No hace falta disponer de un jardín para rodearse de plantas. Las macetas, jardineras y recipientes permiten disfrutar del verde en terrazas, patios, balcones y en el interior de casa. La mayoría de especies se adaptan sin dificultad a este tipo de cultivo y, con un poco de planificación, incluso es posible obtener una pequeña cosecha.

La clave está en observar el espacio disponible, elegir las plantas según la orientación y el clima, y prestar atención a algunos cuidados básicos. Entre todos ellos, hay uno que resulta imprescindible: contar con un sustrato de calidad. En recipientes, donde las raíces tienen un espacio limitado, la tierra no es solo soporte, es el entorno vital de la planta. Cuando esta llega del vivero, el primer cuidado no es el riego ni el abono, sino el suelo donde va a vivir.

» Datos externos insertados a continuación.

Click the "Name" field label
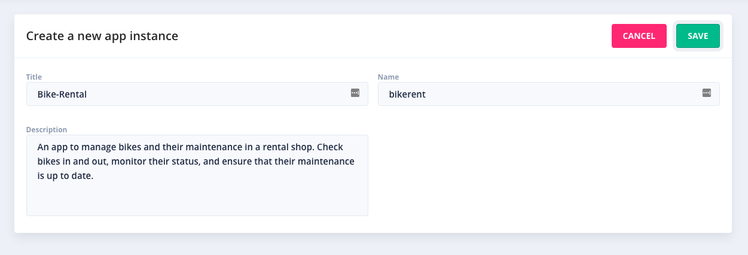The width and height of the screenshot is (748, 255). point(388,77)
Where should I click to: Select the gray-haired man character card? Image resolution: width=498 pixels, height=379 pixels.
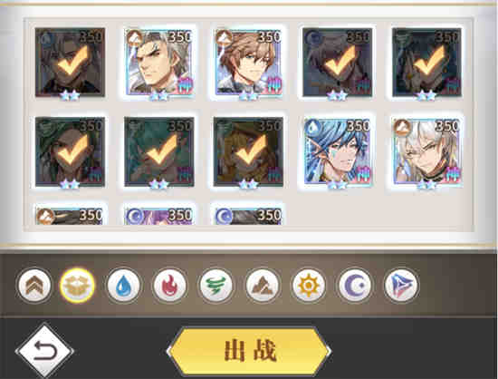click(159, 63)
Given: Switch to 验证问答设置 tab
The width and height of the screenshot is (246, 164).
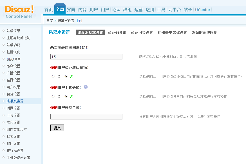Looking at the screenshot, I should [142, 33].
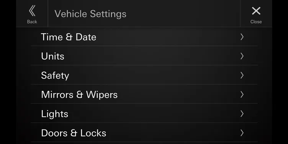Expand Safety using its right chevron
The width and height of the screenshot is (288, 144).
242,75
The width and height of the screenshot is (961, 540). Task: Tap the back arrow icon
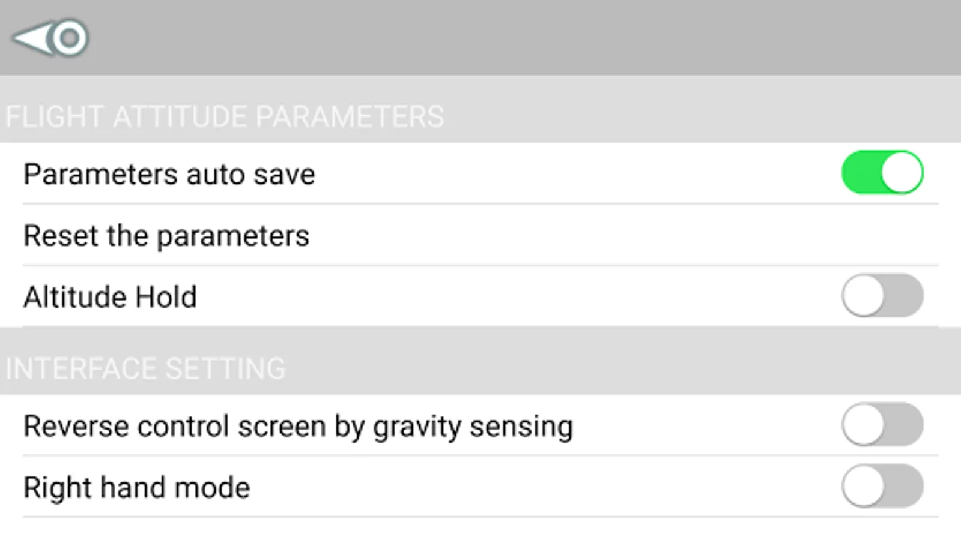(33, 38)
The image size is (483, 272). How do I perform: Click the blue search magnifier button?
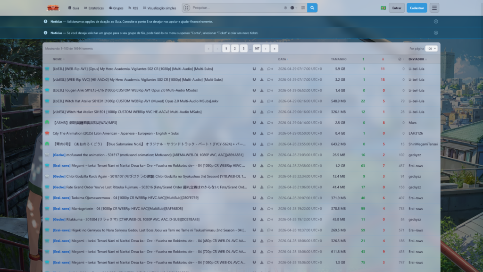tap(312, 8)
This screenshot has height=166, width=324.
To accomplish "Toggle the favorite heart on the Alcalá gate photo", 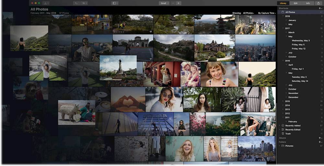I will click(x=151, y=59).
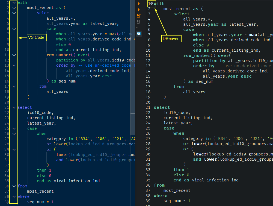Run the whole script via DBeaver's script icon
Viewport: 273px width, 206px height.
click(139, 16)
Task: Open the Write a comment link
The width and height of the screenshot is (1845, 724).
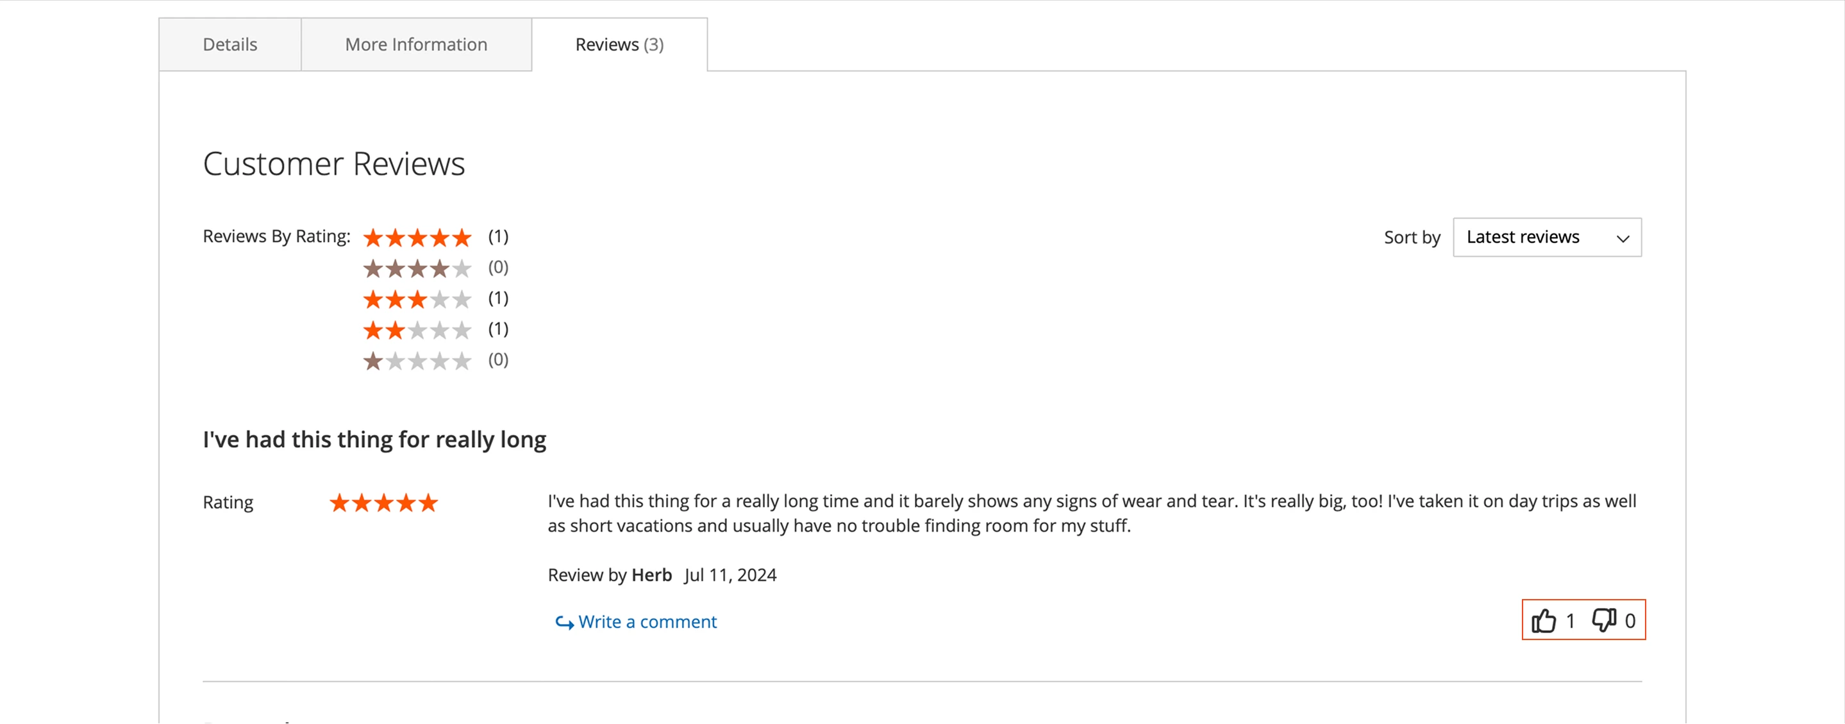Action: click(x=647, y=622)
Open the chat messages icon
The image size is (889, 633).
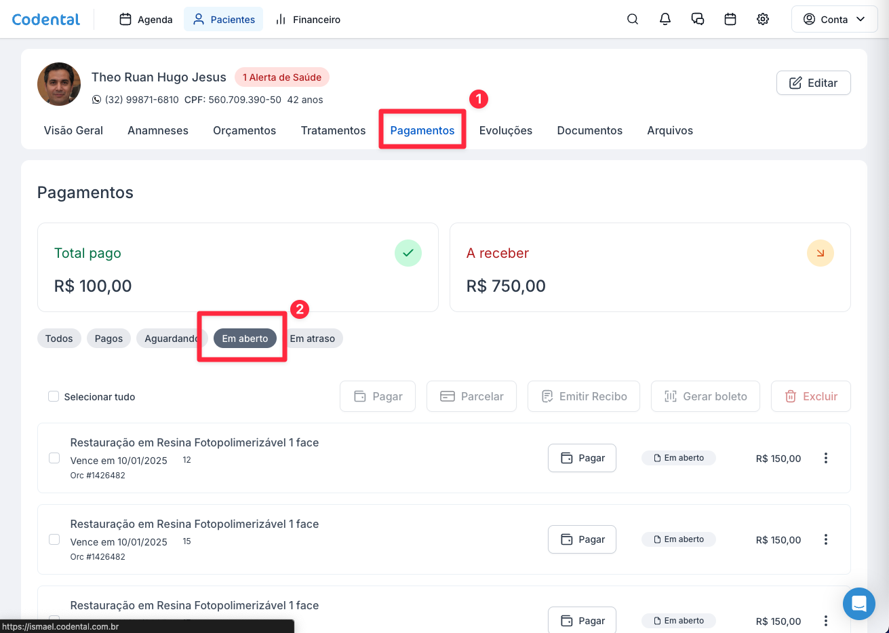(x=697, y=19)
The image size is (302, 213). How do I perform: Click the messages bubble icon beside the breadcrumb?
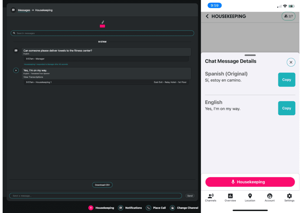pos(13,10)
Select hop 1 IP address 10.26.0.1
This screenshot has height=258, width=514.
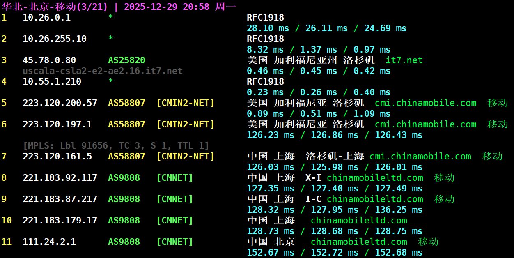pos(46,17)
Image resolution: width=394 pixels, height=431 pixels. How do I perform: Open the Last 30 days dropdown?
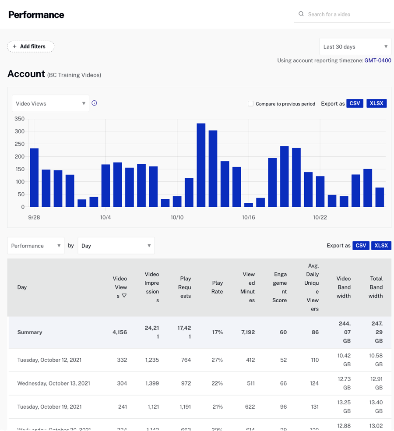pyautogui.click(x=355, y=47)
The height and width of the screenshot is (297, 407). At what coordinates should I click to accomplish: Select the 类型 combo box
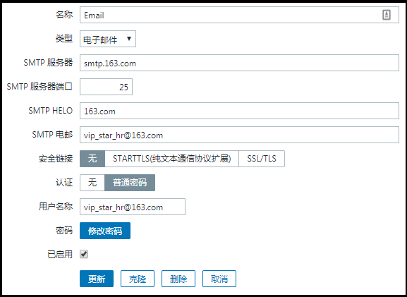108,39
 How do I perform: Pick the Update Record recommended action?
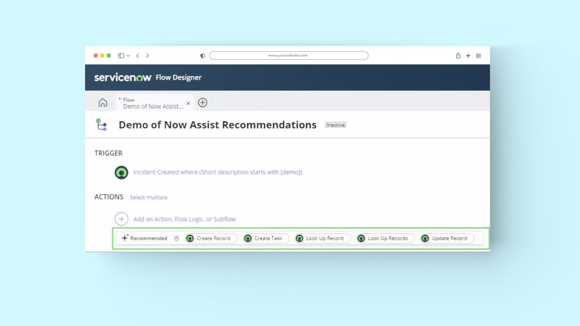447,238
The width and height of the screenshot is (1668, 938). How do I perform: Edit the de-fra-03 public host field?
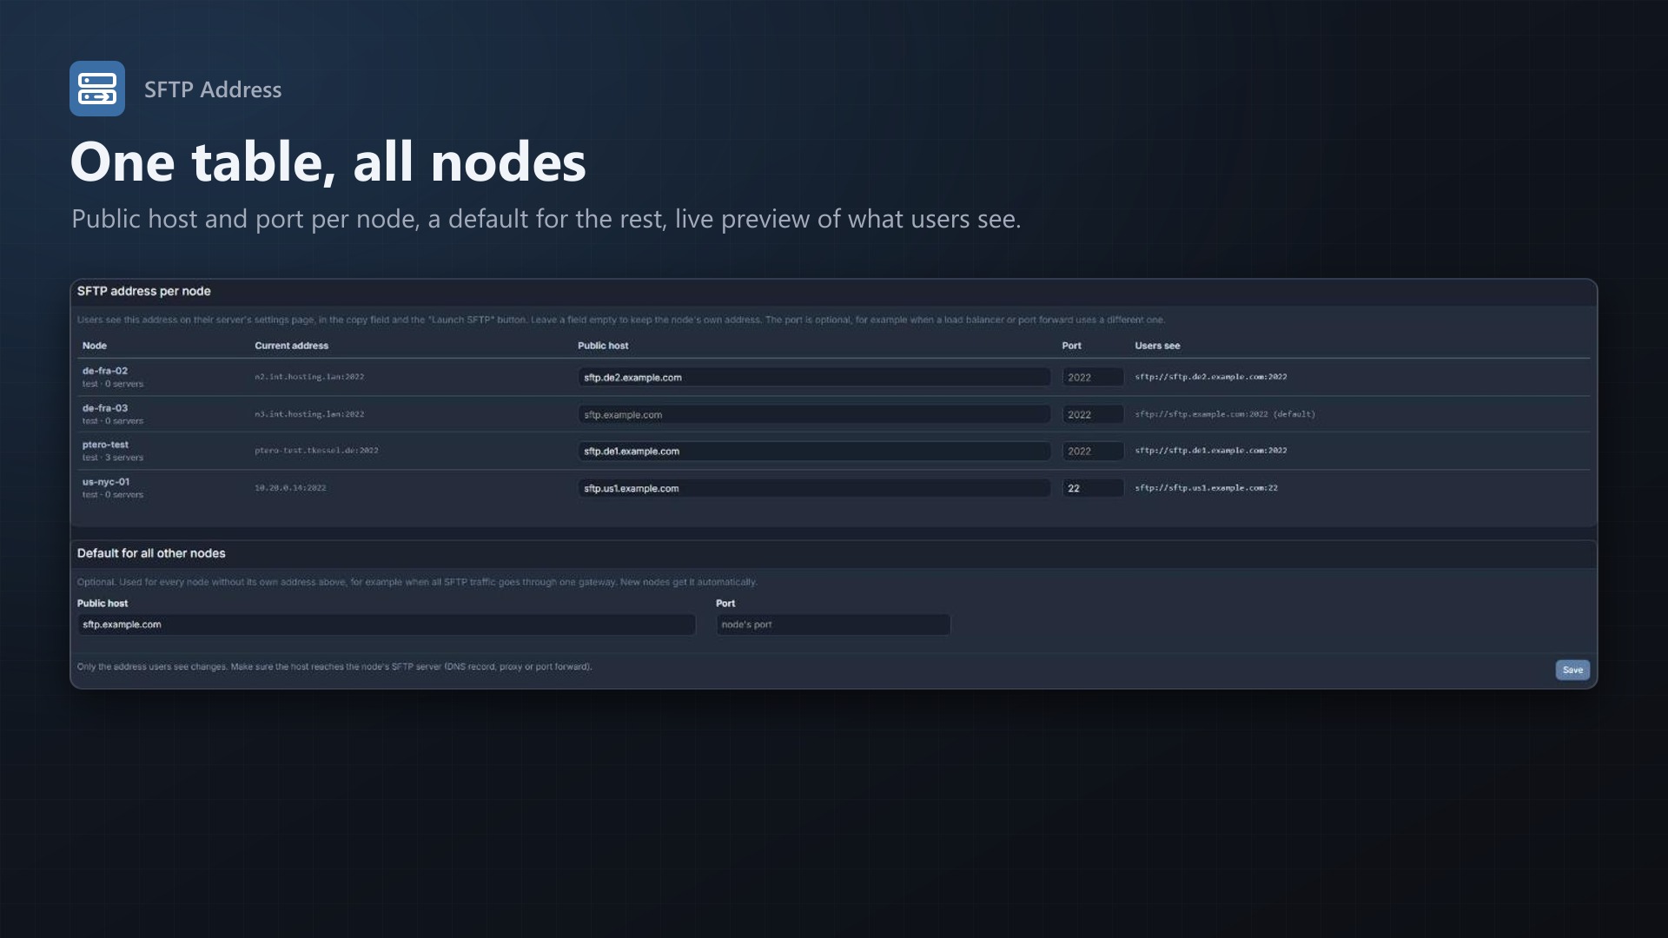point(814,414)
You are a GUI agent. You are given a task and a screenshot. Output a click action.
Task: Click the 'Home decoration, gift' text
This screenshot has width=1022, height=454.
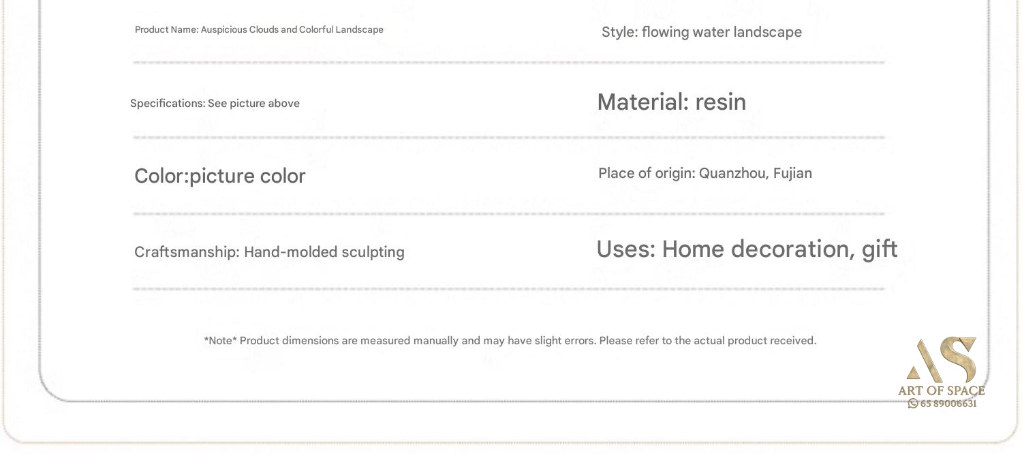point(779,249)
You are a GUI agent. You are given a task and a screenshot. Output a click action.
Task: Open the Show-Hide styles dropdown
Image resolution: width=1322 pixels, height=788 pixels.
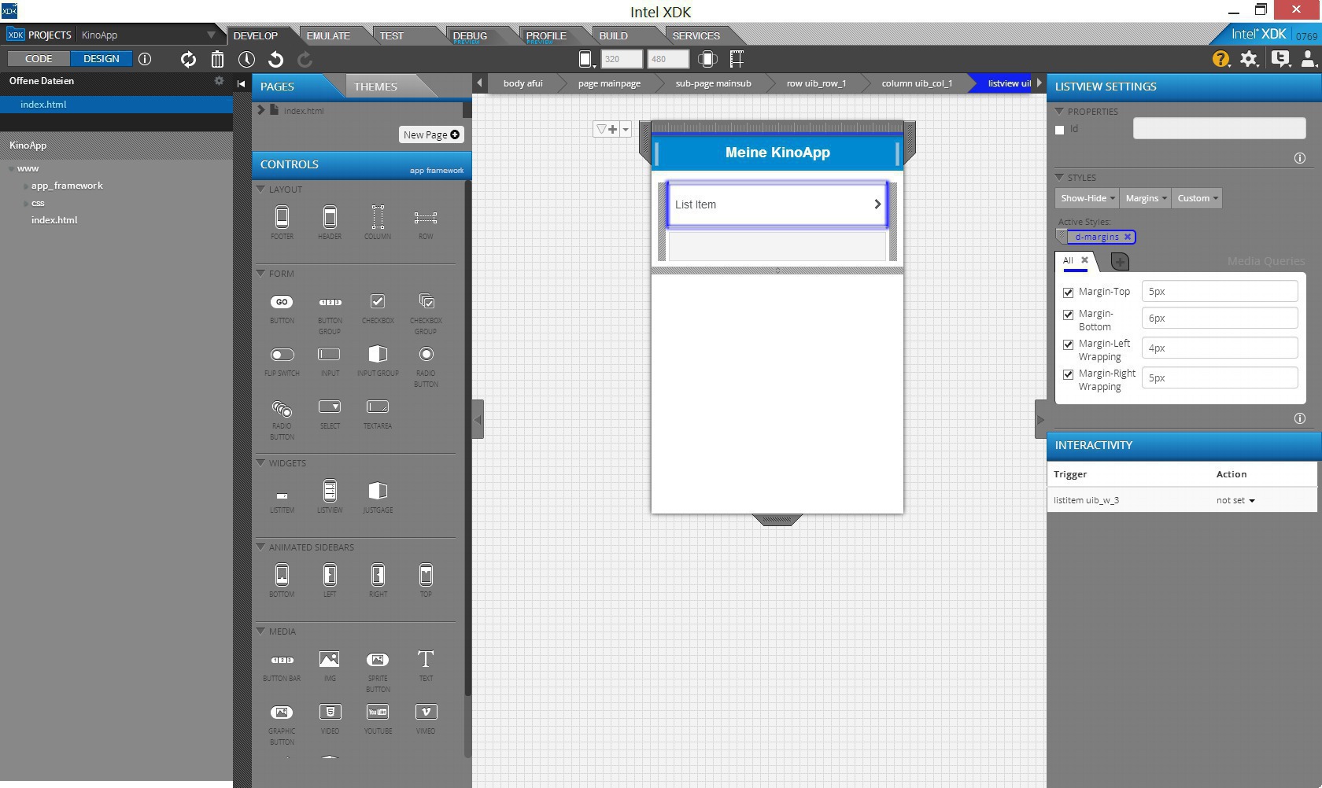click(1088, 198)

Mezclar la tierra original con un sustrato de calidad ayuda a que las raíces se adapten sin estrés y arranquen con fuerza.

El sustrato universal, que no es tan genérico
El llamado «sustrato universal» suele ser el primer refugio de muchas plantas. Pero no todos responden igual. En el Substrato Universal Bio, de Floragard, la clave está en el equilibrio: sirve tanto para plantas de interior como para macetas de balcón o plantaciones en arriates, sin exigir ajustes complejos al jardinero.
Su interés está en dos gestos silenciosos. Por un lado, la incorporación de Miscanthus-Mix, que mejora la aireación y evita el apelmazamiento. Por otro, una nutrición orgánica inicial que acompaña a la planta durante las primeras semanas, justo cuando más lo necesita tras el trasplante.

Elegir bien la maceta: plástico o cerámica
A la hora de plantar en recipientes, una de las dudas más habituales es el material de la maceta. No se trata únicamente de una cuestión estética, ya que plástico y cerámica presentan características distintas que influyen en el desarrollo de las plantas.
Las macetas de plástico destacan por su ligereza, lo que facilita su transporte y manejo. Al ser un material no poroso, retienen bien la humedad, no sufren con el frío ni las heladas y se adaptan a todo tipo de espacios, incluso para colgarlas en paredes o barandillas. Como contrapartida, el sol puede deteriorarlas con el tiempo y, en climas muy cálidos, el calor acumulado puede afectar a las raíces, por lo que conviene situarlas en zonas de sombra o semisombra.


Las macetas de cerámica, por su parte, suelen resultar más atractivas visualmente y resisten bien las heladas. Sin embargo, son más frágiles, pueden romperse con facilidad y pesan más, lo que dificulta su movilidad una
vez colocadas.
Paso a paso para plantar
- Drenaje perfecto. Comprueba que el recipiente tenga agujeros en el fondo para evacuar el exceso de agua del riego. Si reutilizas una maceta, límpiala bien antes de volver a plantar.
- El sustrato, la base del éxito. Elegir un sustrato de calidad es tan importante como regar correctamente. Es el medio donde se desarrollarán las raíces y del que obtendrán agua y nutrientes. Rellena la maceta hasta la mitad, asentando ligeramente la tierra para evitar bolsas de aire, pero sin presionar en exceso para que no se compacte.
- Colocar la planta. Introduce la planta con las raíces bien extendidas y completa el relleno con más sustrato. Deja entre 2 y 3 centímetros libres hasta el borde del recipiente para facilitar el riego sin que la tierra se desborde.
- Riego final. Una vez terminada la plantación, riega abundantemente para ayudar a que las raíces se asienten y entren en contacto con el nuevo sustrato.